_Sağlanan Veriler_

'''

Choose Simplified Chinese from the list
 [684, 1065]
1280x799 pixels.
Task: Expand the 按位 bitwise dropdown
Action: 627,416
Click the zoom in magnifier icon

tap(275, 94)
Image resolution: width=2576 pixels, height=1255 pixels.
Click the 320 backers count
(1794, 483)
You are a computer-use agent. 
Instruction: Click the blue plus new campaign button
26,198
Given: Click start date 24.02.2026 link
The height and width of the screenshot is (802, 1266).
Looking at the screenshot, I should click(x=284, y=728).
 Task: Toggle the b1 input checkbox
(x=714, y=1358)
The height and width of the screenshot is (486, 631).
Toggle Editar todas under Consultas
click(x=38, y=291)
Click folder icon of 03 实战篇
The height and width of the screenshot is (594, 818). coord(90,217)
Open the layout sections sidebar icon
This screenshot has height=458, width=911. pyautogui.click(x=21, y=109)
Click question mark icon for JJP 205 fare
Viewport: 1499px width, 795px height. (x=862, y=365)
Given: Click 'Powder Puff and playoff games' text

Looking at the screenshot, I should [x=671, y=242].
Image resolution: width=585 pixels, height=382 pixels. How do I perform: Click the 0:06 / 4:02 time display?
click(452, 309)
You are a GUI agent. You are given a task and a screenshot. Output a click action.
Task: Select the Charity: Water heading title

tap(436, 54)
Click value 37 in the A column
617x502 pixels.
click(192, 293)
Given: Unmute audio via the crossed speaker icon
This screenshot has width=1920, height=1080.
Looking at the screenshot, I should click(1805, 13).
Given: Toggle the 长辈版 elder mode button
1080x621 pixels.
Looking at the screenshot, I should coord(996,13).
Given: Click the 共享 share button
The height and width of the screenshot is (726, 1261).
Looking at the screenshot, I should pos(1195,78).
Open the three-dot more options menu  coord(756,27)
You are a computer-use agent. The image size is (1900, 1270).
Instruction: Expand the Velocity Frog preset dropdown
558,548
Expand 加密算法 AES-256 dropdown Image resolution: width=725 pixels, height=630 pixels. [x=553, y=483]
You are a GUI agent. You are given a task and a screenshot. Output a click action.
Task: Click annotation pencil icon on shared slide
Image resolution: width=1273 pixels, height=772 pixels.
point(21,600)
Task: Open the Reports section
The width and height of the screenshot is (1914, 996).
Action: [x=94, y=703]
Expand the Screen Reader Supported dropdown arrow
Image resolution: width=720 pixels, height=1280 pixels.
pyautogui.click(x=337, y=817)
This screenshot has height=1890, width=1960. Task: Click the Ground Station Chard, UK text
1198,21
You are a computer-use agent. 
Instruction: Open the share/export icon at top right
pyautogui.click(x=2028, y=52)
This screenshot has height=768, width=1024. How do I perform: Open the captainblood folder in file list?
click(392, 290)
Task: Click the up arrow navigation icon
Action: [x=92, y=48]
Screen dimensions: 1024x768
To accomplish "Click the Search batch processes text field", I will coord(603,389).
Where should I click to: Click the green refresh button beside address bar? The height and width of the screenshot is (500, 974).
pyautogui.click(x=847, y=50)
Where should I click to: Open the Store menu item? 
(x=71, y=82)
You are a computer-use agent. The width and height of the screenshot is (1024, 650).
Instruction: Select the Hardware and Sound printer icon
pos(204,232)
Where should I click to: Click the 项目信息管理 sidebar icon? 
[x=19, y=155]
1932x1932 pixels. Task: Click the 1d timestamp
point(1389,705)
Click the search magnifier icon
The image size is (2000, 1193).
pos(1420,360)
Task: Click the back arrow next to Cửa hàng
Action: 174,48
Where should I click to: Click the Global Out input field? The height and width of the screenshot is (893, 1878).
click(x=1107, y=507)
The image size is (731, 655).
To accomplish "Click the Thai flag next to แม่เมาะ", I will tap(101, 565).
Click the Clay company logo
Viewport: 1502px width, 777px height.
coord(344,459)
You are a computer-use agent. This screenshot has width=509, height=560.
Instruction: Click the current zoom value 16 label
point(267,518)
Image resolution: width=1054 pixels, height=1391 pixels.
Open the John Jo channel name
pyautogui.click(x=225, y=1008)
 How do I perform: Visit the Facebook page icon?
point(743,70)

'''

_Yapılacak Görev_
Yukarıdaki malzemede "Instruction" sözcüğünün geçtiği bütün satırları seçin ve her birini olduğu gibi aktarın.

_Yanıt_
Instruction: Click the blue plus new campaign button
Instruction: Expand the Velocity Frog preset dropdown
Instruction: Open the share/export icon at top right
Instruction: Select the Hardware and Sound printer icon
Instruction: Click the current zoom value 16 label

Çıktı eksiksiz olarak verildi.